Reproduce the entries below exactly, but only from the line containing "Given: Click the bank icon beside 财务管理" to the line containing "Task: Click the Network sidebar icon", inclusive.

▸ **Supplied information**
[Start of section]
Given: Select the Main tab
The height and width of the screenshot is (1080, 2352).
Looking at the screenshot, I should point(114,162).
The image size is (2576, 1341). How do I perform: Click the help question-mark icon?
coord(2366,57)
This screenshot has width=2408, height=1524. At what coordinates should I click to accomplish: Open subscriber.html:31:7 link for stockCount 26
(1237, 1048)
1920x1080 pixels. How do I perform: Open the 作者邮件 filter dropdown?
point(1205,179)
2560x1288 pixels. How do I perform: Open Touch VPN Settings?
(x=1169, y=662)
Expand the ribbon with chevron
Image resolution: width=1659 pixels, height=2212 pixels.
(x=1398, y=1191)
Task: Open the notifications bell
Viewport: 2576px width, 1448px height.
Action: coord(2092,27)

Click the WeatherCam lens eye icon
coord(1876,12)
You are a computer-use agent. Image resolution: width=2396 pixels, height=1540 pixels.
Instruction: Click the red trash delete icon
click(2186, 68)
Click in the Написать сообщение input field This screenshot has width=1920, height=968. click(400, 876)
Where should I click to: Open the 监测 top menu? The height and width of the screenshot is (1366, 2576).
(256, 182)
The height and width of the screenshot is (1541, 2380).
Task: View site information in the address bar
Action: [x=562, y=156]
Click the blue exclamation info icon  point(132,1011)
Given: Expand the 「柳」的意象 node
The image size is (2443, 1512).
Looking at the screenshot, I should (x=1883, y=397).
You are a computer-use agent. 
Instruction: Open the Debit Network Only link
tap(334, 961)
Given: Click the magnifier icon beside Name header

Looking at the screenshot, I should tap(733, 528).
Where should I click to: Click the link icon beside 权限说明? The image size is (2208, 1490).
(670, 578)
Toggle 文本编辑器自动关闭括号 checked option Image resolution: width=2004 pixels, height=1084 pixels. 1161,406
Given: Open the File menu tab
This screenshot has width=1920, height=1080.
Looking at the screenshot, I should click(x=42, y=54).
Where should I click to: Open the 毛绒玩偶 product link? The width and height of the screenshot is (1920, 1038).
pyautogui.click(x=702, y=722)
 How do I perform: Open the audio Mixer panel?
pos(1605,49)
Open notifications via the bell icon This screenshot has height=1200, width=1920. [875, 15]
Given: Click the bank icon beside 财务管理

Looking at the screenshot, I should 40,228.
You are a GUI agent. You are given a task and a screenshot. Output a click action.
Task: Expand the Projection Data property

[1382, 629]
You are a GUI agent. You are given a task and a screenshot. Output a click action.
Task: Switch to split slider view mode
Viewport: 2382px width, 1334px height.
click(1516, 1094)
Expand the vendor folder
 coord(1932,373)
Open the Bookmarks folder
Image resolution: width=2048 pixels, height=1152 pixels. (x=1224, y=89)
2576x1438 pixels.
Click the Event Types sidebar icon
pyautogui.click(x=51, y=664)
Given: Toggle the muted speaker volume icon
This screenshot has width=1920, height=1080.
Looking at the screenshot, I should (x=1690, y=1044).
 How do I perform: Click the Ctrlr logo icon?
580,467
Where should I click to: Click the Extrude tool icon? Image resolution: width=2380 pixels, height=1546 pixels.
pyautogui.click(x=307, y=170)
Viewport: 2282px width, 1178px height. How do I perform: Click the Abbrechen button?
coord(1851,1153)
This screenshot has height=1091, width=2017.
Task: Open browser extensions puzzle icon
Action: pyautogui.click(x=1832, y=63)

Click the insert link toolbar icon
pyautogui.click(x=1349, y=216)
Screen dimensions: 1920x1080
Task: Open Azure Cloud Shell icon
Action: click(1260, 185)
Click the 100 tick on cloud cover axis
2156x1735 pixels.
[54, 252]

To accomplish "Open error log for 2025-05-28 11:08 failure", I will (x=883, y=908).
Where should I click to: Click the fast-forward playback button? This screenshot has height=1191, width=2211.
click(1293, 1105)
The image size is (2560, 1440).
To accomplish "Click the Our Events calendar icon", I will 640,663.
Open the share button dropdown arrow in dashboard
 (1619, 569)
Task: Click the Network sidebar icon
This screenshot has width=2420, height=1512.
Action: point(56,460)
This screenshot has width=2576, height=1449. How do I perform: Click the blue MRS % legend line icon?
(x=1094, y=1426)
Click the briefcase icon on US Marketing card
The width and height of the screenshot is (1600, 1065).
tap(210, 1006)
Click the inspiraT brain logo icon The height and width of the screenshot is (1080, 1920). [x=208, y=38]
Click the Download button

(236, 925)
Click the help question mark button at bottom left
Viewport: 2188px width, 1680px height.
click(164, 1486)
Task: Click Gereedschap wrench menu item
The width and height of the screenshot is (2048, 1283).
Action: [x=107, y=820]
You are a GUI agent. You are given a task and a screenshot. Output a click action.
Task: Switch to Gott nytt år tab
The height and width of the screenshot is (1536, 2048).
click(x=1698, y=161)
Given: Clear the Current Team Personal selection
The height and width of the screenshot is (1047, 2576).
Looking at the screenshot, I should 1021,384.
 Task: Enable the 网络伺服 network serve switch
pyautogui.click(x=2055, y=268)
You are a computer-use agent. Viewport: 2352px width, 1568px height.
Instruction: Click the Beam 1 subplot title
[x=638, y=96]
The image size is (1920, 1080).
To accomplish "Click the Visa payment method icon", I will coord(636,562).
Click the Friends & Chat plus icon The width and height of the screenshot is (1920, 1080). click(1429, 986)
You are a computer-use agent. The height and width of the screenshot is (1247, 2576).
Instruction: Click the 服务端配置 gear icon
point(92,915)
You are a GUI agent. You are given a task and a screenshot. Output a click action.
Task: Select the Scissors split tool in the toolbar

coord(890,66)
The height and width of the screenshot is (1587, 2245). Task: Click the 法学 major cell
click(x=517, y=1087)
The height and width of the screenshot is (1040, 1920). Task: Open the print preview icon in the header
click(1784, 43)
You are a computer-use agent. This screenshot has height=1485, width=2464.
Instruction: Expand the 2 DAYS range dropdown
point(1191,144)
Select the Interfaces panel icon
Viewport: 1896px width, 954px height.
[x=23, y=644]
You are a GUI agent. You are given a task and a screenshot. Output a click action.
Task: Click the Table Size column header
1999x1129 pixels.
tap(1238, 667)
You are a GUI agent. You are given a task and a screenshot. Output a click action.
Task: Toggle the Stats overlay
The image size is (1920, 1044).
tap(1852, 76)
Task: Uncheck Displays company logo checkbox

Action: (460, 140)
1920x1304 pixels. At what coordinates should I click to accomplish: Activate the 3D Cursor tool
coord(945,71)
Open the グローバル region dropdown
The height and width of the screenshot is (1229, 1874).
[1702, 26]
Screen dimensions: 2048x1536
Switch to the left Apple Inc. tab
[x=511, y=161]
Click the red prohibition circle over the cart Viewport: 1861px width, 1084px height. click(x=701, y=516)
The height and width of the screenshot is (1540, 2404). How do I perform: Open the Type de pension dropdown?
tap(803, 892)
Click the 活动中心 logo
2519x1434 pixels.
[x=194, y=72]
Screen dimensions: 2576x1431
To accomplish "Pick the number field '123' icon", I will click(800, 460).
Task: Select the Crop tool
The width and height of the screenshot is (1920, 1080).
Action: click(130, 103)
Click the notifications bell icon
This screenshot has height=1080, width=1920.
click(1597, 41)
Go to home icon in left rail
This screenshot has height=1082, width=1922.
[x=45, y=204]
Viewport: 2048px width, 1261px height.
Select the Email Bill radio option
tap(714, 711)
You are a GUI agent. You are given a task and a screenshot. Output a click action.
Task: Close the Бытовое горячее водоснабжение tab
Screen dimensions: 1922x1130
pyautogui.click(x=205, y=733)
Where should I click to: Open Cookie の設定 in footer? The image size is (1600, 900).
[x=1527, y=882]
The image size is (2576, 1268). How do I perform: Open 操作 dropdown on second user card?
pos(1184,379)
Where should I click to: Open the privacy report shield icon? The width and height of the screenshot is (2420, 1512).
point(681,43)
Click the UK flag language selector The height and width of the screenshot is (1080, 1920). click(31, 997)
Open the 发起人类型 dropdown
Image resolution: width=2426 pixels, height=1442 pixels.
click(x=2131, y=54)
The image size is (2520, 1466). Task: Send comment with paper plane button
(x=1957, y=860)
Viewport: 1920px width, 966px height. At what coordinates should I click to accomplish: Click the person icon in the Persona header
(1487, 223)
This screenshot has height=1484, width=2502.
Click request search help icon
[End of section]
▸ **Written answer**
Given: Click the bank icon beside 财务管理

Looking at the screenshot, I should 40,228.
You are a GUI agent. You are given a task and a screenshot. Output a click action.
Task: Expand the Projection Data property

[1382, 629]
You are a GUI agent. You are given a task and a screenshot. Output a click action.
Task: Switch to split slider view mode
Viewport: 2382px width, 1334px height.
click(1516, 1094)
Expand the vendor folder
 coord(1932,373)
Open the Bookmarks folder
Image resolution: width=2048 pixels, height=1152 pixels. (x=1224, y=89)
2576x1438 pixels.
Click the Event Types sidebar icon
pyautogui.click(x=51, y=664)
Given: Toggle the muted speaker volume icon
This screenshot has width=1920, height=1080.
Looking at the screenshot, I should (x=1690, y=1044).
 How do I perform: Click the Ctrlr logo icon?
580,467
Where should I click to: Click the Extrude tool icon? Image resolution: width=2380 pixels, height=1546 pixels.
pyautogui.click(x=307, y=170)
Viewport: 2282px width, 1178px height. How do I perform: Click the Abbrechen button?
coord(1851,1153)
This screenshot has height=1091, width=2017.
Task: Open browser extensions puzzle icon
Action: pyautogui.click(x=1832, y=63)

Click the insert link toolbar icon
pyautogui.click(x=1349, y=216)
Screen dimensions: 1920x1080
Task: Open Azure Cloud Shell icon
Action: click(1260, 185)
Click the 100 tick on cloud cover axis
2156x1735 pixels.
[54, 252]

To accomplish "Open error log for 2025-05-28 11:08 failure", I will (x=883, y=908).
Where should I click to: Click the fast-forward playback button? This screenshot has height=1191, width=2211.
click(1293, 1105)
The image size is (2560, 1440).
To accomplish "Click the Our Events calendar icon", I will 640,663.
Open the share button dropdown arrow in dashboard
 (1619, 569)
Task: Click the Network sidebar icon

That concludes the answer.